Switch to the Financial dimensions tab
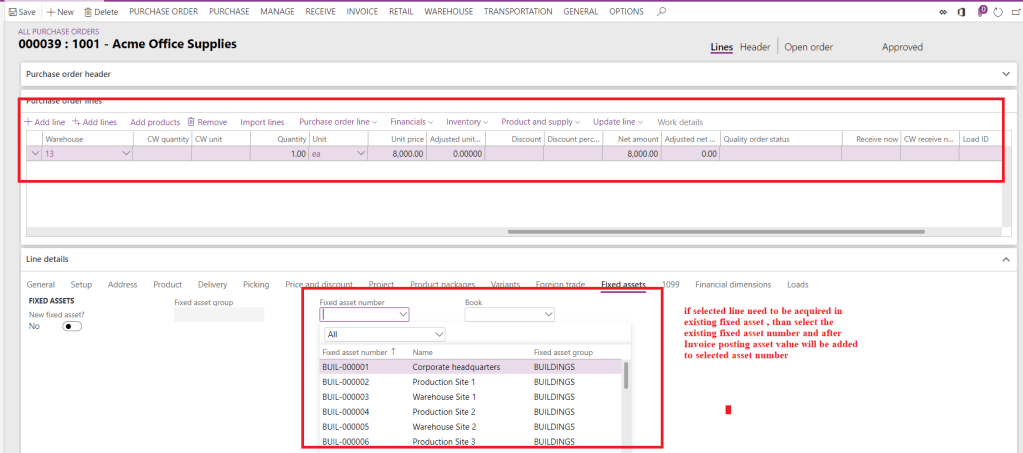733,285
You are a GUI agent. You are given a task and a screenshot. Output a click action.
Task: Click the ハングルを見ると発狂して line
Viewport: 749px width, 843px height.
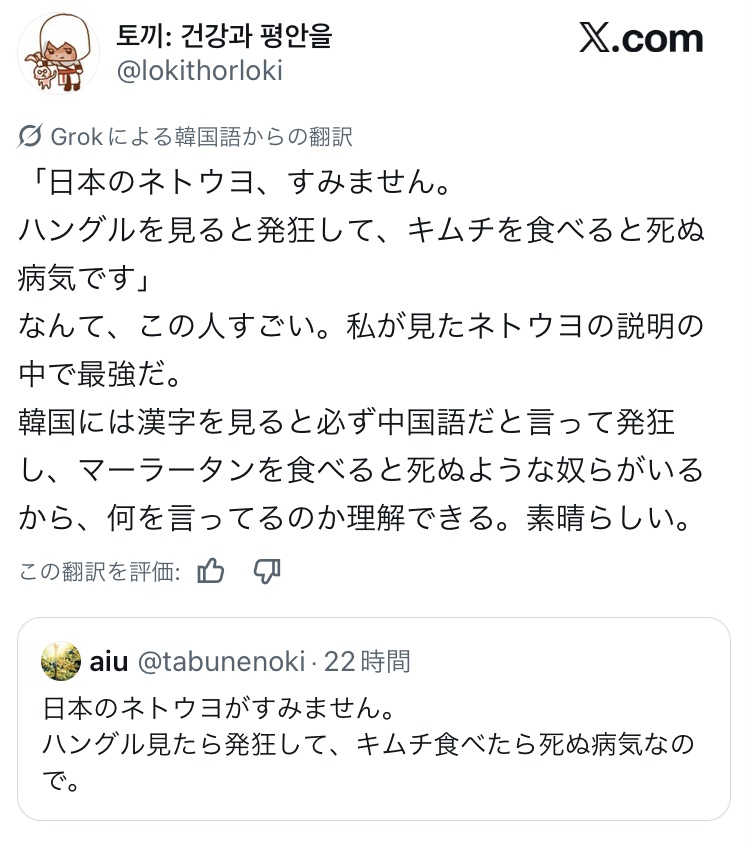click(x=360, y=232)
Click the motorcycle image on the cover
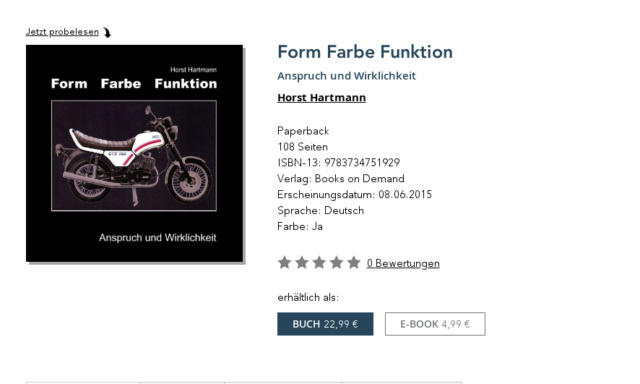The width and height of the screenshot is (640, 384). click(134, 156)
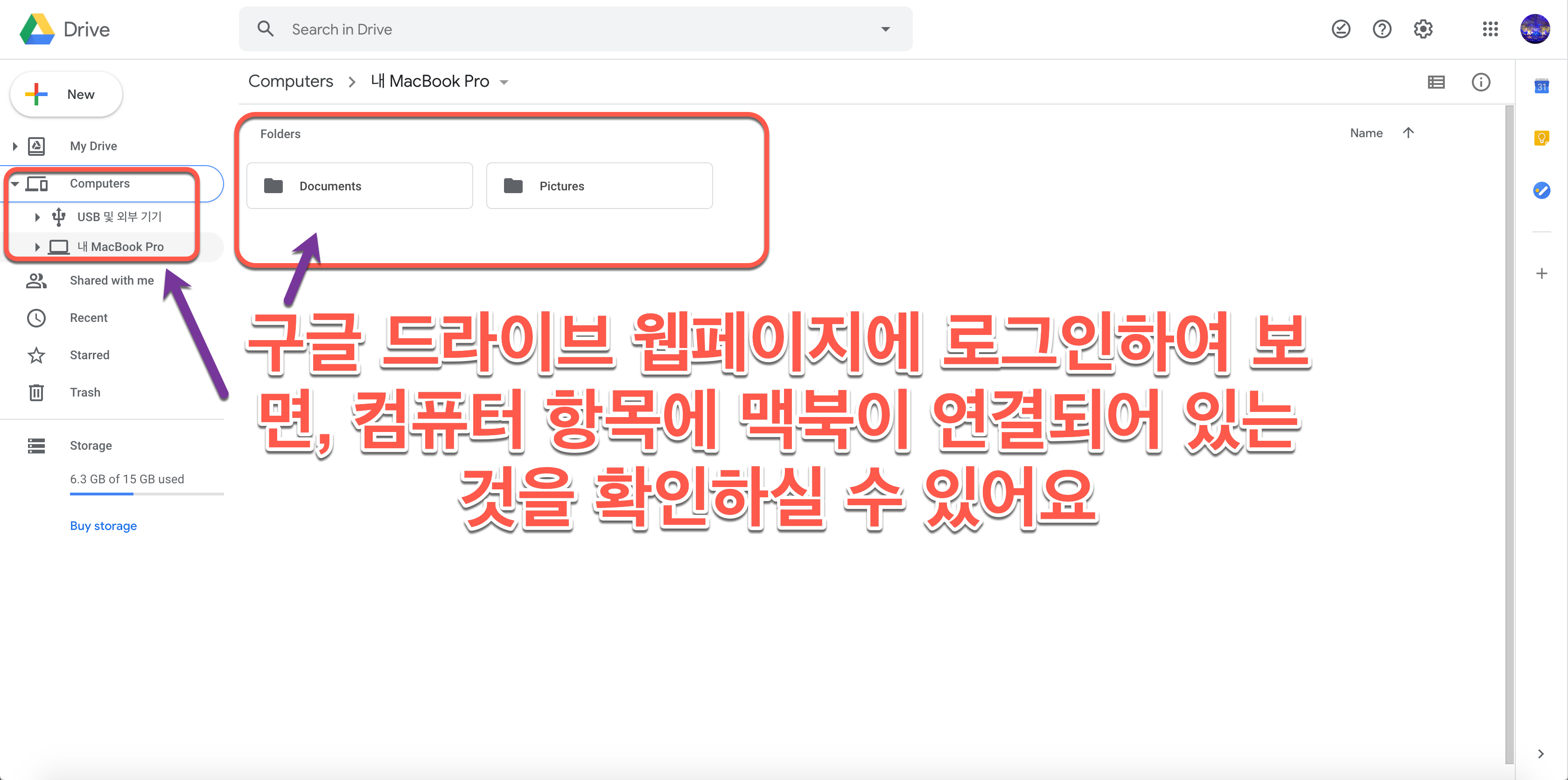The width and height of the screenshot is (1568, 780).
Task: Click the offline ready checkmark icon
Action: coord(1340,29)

- **Work required**:
Reproduce the listing with "motorcycle" changed to "motorbike" and everything else left unchanged. Leave out the pictures.

- **Task solution**:
Switch to the Financial dimensions tab
733,285
You are a GUI agent. You are given a task and a screenshot. Output a click action.
Task: Click the ハングルを見ると発狂して line
Viewport: 749px width, 843px height.
click(x=360, y=232)
Click the motorbike image on the cover
The width and height of the screenshot is (640, 384). click(134, 156)
The width and height of the screenshot is (1568, 780).
Task: Click the offline ready checkmark icon
Action: coord(1340,29)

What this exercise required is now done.